The Emerging Scholars Colloquium (ESC) is a two-day event that precedes the main IPA conference.
It is targeted at emerging scholars in any field of accounting who are currently pursuing a PhD. In line with the orientation of the IPA, the ESC seeks to promote the interdisciplinary study of accounting. Accordingly, emerging scholars interested in, and working on, the social, political, and organisational aspects of accounting theory and practice are particularly welcome.
The aim of the ESC is to provide emerging scholars with the opportunity to discuss their work with each other as well as with established accounting scholars. The main feature of the ESC is the presentation and discussion of students’ doctoral research.
In addition, faculty members provide input on selected topics of wider interest. The ESC is organised by Andrea Mennicken, London School of Economics and Political Science and Matthew Hall, Monash University and brings together a further ten faculty members who will provide constructive feedback for participants.

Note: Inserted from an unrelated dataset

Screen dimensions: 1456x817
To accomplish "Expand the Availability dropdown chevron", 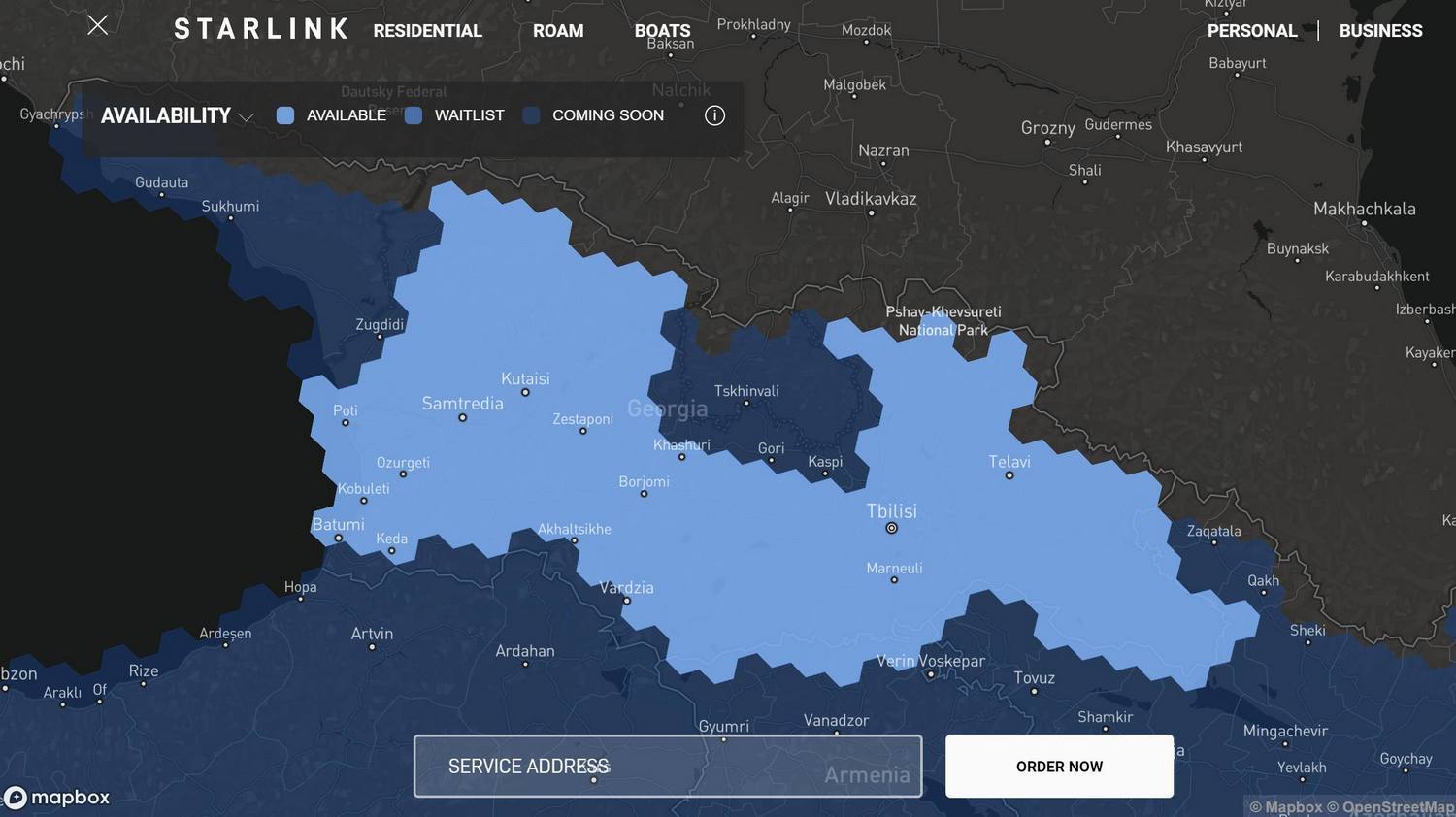I will 247,117.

The Colloquium will take place at the Business School, which is situated in the University of Edinburgh’s central campus, close to the city centre. The participants will be accommodated a short walk away in the University’s student accommodation at Pollock Halls Campus, 18 Holyrood Park Road, Edinburgh.
Meet the Organisers
Andrea Mennicken is Associate Professor of Accounting at the London School of Economics and Political Science and Deputy Director of the Centre for Analysis of Risk and Regulation (LSE). She received her doctorate in accounting from LSE and holds master’s degrees in sociology from LSE and Bielefeld University. She is associate editor of Valuation Studies and an editorial board member of Accounting, Organizations and Society and the European Accounting Review. Her work has been published in Accounting, Organizations and Society, Financial Accountability and Management, Foucault Studies, and various edited volumes. She has co-edited with Hendrik Vollmer Zahlenwerk: Kalkulation, Organisation und Gesellschaft (2007) and with Peter Miller a special issue on Foucault and Accounting in Foucault Studies (2012). With Peter Miller, she has also recently written a chapter on “Foucault and the Administering of Lives” for the Oxford Handbook of Sociology, Social Theory, and Organization Studies.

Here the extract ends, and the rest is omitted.